After leaving their son Kevin (Macaulay Culkin) behind the previous Christmas, the McCallister family are determined to make sure that he comes on holiday with them this time. They all make it to the airport, but being in a hurry, they are split up and Kevin follows a different man with a very similar coat to that of his father.

The McCallisters head for Paris and Kevin finds himself in big bad New York, where the Wet Bandits (now renamed the Sticky Bandits) are on the loose, having escaped from prison. They have set their sights on a big toy store, which is holding a load of cash ready for a donation to a local orphanage. Can Kevin stop them, keep himself safe and inflict yet more damage on the increasingly injured and hapless Harry and Marv?

*****

“Like before, only more so” would tend to be the watch-word for Home Alone 2: Lost in New York. Kevin finds himself all alone in the Big Apple and after a brief stay at a lovely hotel (courtesy of his father’s credit card), he bumps into Harry and Marv and lures them to the townhouse of a relative, who is away while renovations are carried out, leaving loads of building materials to hand and even more in the way of opportunities for face-smashing action.

In all honesty, if it isn’t broke, don’t try to fix it. Yes, it is a little implausible that Kevin, Marv and Harry would all find themselves in the same place, with a conveniently placed house for a final showdown, but this was never supposed to be Ken Loach. This is Home Alone 2. Macaulay Culkin has grown up a little, but the set-up and relationships with his family and the Sticky Bandits still work just fine. He is still just as inventive, still making erroneous assumptions about kindly but slightly off-beat elderly strangers and still very good at booby trapping houses for maximum carnage. Harry and Marv are of course far too stupid to be real, but they were never intended to be convincing portrayals of criminals, rather they are there to suffer and suffer they do.

Let’s consider the roll-call of pain:-

  • Slipping on beads on the sidewalk
  • Bricks to the face
  • A bag of cement to the head
  • Slipping on a load of paint, into a shelf of paint
  • Electrocution from an arc welder
  • Slipping from a greased ladder
  • Spanners and wrenches onto the head
  • Head on fire
  • Kerosene in the toilet
  • Falling through a hole in the floor
  • Steel bollard to the face
  • Tool chest impact to the chest and face
  • Burning rope
  • Varnish – tarred and feathered

I’m sure I’ve missed a few, but you get the gist. It is genuinely laugh out loud funny, but as with the first film, this has the good sense to lace the mayhem with a story of protecting the money for the orphans and the lavish rewards that Kevin and his family enjoy in return at the hotel on Christmas morning. After all of the tomfoolery at the townhouse, Kevin being reunited with his mother in front of the Christmas tree at Rockefeller Plaza is genuinely touching and moving and brings matters to a warm conclusion just as the violence and destruction had reached fever pitch.
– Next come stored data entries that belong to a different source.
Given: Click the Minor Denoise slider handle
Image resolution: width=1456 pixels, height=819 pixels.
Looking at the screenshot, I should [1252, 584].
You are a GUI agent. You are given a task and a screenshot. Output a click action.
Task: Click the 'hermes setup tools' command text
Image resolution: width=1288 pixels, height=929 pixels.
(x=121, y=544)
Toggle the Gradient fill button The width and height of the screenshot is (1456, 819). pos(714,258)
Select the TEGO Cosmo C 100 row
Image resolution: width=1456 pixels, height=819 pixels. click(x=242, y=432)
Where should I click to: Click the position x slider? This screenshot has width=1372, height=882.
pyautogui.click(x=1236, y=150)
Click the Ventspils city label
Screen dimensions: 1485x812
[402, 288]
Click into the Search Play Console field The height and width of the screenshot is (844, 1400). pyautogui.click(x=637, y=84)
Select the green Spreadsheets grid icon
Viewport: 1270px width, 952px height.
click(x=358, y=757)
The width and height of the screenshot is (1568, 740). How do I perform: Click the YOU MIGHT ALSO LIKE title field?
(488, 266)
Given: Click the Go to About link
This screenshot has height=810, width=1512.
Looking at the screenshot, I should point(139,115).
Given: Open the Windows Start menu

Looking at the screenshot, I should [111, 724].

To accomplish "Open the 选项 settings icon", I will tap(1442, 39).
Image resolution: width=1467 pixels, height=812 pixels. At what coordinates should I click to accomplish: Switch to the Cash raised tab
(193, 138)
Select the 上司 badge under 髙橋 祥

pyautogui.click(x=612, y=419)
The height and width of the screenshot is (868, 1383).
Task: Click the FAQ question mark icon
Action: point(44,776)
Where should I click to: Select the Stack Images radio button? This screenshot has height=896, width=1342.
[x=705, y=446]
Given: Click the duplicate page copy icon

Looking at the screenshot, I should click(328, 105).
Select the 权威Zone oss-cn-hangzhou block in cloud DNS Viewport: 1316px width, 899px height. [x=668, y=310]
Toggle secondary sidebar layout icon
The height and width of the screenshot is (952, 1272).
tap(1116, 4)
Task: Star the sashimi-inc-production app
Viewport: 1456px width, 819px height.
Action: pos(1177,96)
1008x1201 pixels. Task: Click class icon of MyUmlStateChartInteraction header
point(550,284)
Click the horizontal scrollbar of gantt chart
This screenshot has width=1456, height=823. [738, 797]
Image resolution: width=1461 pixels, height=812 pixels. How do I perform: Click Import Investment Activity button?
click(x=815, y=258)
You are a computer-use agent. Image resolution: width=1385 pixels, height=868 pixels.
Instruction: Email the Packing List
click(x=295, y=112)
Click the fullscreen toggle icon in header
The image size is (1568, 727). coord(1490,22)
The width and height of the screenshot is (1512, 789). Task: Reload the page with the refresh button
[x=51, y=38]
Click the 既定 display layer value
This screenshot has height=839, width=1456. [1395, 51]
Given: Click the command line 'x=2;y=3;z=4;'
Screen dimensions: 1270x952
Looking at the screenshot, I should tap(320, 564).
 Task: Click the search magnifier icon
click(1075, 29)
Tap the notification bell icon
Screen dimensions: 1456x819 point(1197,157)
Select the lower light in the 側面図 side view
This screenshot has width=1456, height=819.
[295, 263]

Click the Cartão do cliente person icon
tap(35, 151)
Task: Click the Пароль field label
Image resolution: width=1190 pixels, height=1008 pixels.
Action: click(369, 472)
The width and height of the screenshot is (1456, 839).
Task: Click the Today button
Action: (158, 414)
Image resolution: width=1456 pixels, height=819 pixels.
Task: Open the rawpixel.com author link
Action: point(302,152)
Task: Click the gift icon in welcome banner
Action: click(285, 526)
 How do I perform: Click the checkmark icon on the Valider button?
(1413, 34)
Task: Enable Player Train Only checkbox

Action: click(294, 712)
Culkin would never reach these heights again and neither would this franchise. Episodes 3 and 4 were desperately bad and sacrificed all of the charm of the first two. Partly that was down to the loss of all of the significant talent, partly down to lazy film-making. Thankfully, the reputations of the first two remain intact and rightly so. Enjoy being a kid again and laugh your socks off.